O que pode acontecer no México
No caso do México, especialistas acreditam que poderia ser aberta uma negociação com os Estados Unidos, que levaria, finalmente, a um aumento de 10% nas tarifas de importação. Nesse caso, uma desvalorização do peso compensaria o aumento imposto por Trump sem grandes danos.
No entanto, a economia do México está em jogo nos próximos dias e é, de longe, o país mais vulnerável aos aumentos tarifários, como mostram os números do comércio bilateral: “Com dados acumulados de janeiro a setembro de 2024, as exportações mexicanas para os Estados Unidos representaram 83,2% do total; enquanto 40,4% das importações mexicanas vieram dos EUA, sendo este o principal fornecedor do México. Da mesma forma, os EUA também são o principal investidor no México, tendo somado 14,5 bilhões de dólares até o terceiro trimestre de 2024, pouco mais de 40% do total. Portanto, caso as tarifas se concretizem, haverá um grande impacto na economia mexicana e na relação bilateral”.
Em uma nota publicada no LinkedIn, Manuel Felipe García Ospina, Chief Wealth Management Officer da Skandia Colômbia, afirmou que a única maneira de sobreviver a uma guerra comercial é “desvalorizando as moedas”. O Canadá já respondeu com medidas recíprocas, e resta saber se a China e o México optarão pela desvalorização cambial.
Guerra comercial e consequências
A única certeza é a complexidade que está por vir caso se inicie uma guerra tarifária, já que as cadeias de suprimentos globais estão interligadas de maneira extremamente complexa.
Em um esforço para entender a situação, analistas da MSCI analisaram quais setores e países seriam mais afetados: “Se os parceiros comerciais dos EUA, que enfrentam tarifas mais altas, optarem por impor suas próprias tarifas sobre os bens importados dos EUA, as empresas americanas sofrerão, pois obtêm coletivamente um quarto de suas receitas dos mercados internacionais. A China, por exemplo, era o maior mercado final de bens americanos em novembro de 2024, com um valor de exportação para os EUA mais do que o dobro do do Reino Unido, o segundo maior mercado importador. As exportações americanas de tecnologia, semicondutores, energia, bens de capital e outras indústrias são as mais expostas a esse tipo de possível retaliação”.

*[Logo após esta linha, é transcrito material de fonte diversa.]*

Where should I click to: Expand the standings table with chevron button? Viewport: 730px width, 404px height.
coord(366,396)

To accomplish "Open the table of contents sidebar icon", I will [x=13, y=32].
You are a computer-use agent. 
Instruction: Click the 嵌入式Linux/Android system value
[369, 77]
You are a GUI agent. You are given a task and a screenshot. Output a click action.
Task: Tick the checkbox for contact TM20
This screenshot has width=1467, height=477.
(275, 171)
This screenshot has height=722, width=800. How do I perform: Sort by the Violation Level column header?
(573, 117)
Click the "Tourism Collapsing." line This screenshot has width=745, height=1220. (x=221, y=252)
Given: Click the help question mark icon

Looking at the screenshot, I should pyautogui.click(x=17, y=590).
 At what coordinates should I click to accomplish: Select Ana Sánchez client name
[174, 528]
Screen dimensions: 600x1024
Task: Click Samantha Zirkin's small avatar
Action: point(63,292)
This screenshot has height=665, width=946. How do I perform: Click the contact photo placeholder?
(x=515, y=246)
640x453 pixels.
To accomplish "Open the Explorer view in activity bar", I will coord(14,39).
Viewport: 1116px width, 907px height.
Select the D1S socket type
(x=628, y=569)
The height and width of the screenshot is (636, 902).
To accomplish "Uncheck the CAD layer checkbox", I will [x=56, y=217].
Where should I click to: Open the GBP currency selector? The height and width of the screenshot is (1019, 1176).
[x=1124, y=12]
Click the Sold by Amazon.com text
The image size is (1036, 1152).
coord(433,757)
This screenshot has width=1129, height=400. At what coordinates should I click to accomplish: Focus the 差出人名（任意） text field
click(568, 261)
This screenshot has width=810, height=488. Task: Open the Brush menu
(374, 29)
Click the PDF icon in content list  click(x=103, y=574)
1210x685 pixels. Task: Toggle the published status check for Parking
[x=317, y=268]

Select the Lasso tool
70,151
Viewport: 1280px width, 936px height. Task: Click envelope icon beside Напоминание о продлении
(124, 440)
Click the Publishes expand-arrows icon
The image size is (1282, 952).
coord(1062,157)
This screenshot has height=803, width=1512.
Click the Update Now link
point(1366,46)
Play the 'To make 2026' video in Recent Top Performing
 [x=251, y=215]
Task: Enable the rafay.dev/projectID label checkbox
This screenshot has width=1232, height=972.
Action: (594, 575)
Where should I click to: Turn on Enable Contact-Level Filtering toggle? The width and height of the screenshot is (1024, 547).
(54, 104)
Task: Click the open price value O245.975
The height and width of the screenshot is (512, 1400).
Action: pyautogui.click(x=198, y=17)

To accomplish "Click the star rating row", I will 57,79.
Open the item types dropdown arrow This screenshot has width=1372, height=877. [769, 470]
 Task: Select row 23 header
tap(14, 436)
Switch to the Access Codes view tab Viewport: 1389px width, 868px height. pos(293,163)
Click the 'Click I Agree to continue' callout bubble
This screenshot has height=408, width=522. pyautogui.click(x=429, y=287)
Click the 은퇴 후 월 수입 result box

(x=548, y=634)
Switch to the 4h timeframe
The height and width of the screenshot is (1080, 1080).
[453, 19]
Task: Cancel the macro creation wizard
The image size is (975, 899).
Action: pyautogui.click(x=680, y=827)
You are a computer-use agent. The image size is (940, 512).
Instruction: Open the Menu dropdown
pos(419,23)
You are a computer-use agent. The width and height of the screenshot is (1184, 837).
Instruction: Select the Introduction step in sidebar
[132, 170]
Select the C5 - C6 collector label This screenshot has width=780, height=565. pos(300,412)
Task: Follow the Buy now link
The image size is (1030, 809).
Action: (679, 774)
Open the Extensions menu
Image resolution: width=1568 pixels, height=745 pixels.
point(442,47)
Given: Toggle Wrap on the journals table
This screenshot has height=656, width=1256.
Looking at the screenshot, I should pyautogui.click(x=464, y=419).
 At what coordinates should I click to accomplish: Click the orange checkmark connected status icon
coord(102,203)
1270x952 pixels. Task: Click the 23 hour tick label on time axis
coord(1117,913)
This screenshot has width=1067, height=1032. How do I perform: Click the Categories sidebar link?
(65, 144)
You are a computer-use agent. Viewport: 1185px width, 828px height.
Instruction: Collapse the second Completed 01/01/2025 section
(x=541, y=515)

A sessão do mercado financeiro promete ser longa e intensa em nível mundial nesta segunda-feira, 3 de fevereiro.
Tarifas e outras histórias
Em meio à incerteza, é importante lembrar a nota do Economista-Chefe do UBS, Paul Donovan: “O impacto dos impostos sobre o comércio é bem conhecido. Os economistas tiveram pelo menos quatro mil anos para estudar seus efeitos, mas as narrativas sobre tarifas podem amplificar os impactos econômicos”.
“As tarifas são um imposto sobre vendas pago pelo comprador. No entanto, elas costumam ser descritas em termos nacionalistas econômicos. Se as pessoas acreditarem na narrativa nacionalista, existe o risco de que o impacto inflacionário das tarifas seja um choque, criando um efeito negativo na confiança do consumidor”, observa Donovan.
“As tarifas se aplicam ao setor de bens da economia. Muitas vezes, a história que as envolve dá a impressão de que isso significa que toda a economia será afetada. Mas as importações de bens representam uma parte relativamente pequena da economia, e o impacto inflacionário deve ser considerado nesse contexto”, conclui o especialista do UBS.